Le toit occupé de Saed

Pour Saed, un Palestinien d’une trentaine d’années, il n’y a plus grand chose à faire pour améliorer la situation. Il habite avec son petit frère et sa petite sœur, mais ils n’ont pas d’argent pour aller à l’école. Deux de ses frères ont été tués par des soldats israéliens. « Je croise encore l’un de ces soldats dans la rue », raconte-t-il.

Sur le toit de sa maison se trouve non pas un, mais deux postes de contrôle israéliens. Les soldats le réveillent presque toutes les nuits, le menaçant de le chasser de sa maison. Du haut du toit de chez lui, la vue panoramique qu’il a sur Hébron permet de voir des soldats, qui, au loin, surveillent sa maison, cachés sous un arbre. « Des fois, ils tirent », confie Saed en montrant les trous de balles qui parsèment le toit de sa maison, dans l’unique partie où il est encore autorisé à circuler.

Réhabiliter la vieille ville

Plusieurs familles à Hébron partagent la situation de Saed ; ce sont ces familles que le Hebron rehabilitation committee (HRC) tente d’aider. Mis sur pied en 1996 pour préserver le patrimoine historique, culturel et architectural d’Hébron, on peut entendre un peu partout dans la vieille ville le piochement de leurs outils à l’œuvre pour restaurer les commerces et maisons abandonnées. En donnant accès aux commerces ou en engageant des travailleurs, le HRC espère favoriser l’accès à l’emploi pour les citoyens d’Hébron, dont le taux de chômage de 25,9% est le plus élevé en Cisjordanie. Depuis le début de leurs activités, le HRC estime que des milliers d’habitants ont pu regagner leurs maisons.

Litige sur un lieu sacré

En plus de se disputer le territoire, les deux camps réclament la propriété de la mosquée d’Ibrahim, lieu sacré pour le judaïsme et l’islam puisqu’il renferme le tombeau des patriarches Abraham, Isaac et Jacob.
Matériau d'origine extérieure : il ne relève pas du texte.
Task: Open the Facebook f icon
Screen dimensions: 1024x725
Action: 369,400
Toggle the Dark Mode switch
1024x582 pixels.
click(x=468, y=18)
En 1994, un médecin israélien est entré dans la mosquée et a tué une trentaine de musulmans. À la suite de ce massacre, plus de la moitié de l’édifice historique a été transformée en synagogue.

Le HRC a depuis entrepris des travaux de reconstruction et de conservation de la mosquée, mais la présence des colons rend les opérations compliquées : l’entrée est contrôlée par des soldats israéliens, à qui incombe la tâche de départager ceux qui peuvent et ceux qui ne peuvent pas entrer. « Comme dans un check point, les soldats bloquent le tourniquet à leur guise, dans le simple but d’humilier les Palestiniens », déplore Ayman.

Le gouvernement américain avance que 9 mois de négociations pourraient se conclure en un accord, mais plusieurs Palestiniens doutent de la possibilité d’une entente. Pour Saed et sa famille, comme pour des milliers d’autres Palestiniens, partager leur histoire avec le plus de gens possible est une grosse partie de la solution.

C’est pourquoi des sites comme B’Tselem, Alternative Information Center et Alternative Tourism Group, diffusent sur leur plateforme web de l’information et des vidéos qui illustrent les difficultés que vivent les citoyens d’Hébron. Depuis 1997, le Temporary International Presence in Hebron (TIPH), une organisation d’observation qui cherche à donner aux habitants un sentiment de sécurité, émet des rapports sur le non-respect des standards de droits humains à Hébron et oblige les autorités israéliennes et palestiniennes à fournir une réponse officielle. Il y aussi d’autres organismes locaux comme Christian Peacemaker Team, ou encore Maschom Watch, un groupe de femmes israéliennes contre l’occupation qui surveille les check point, documente les comportements des soldats et aide les Palestiniens à obtenir plus de liberté de mouvements.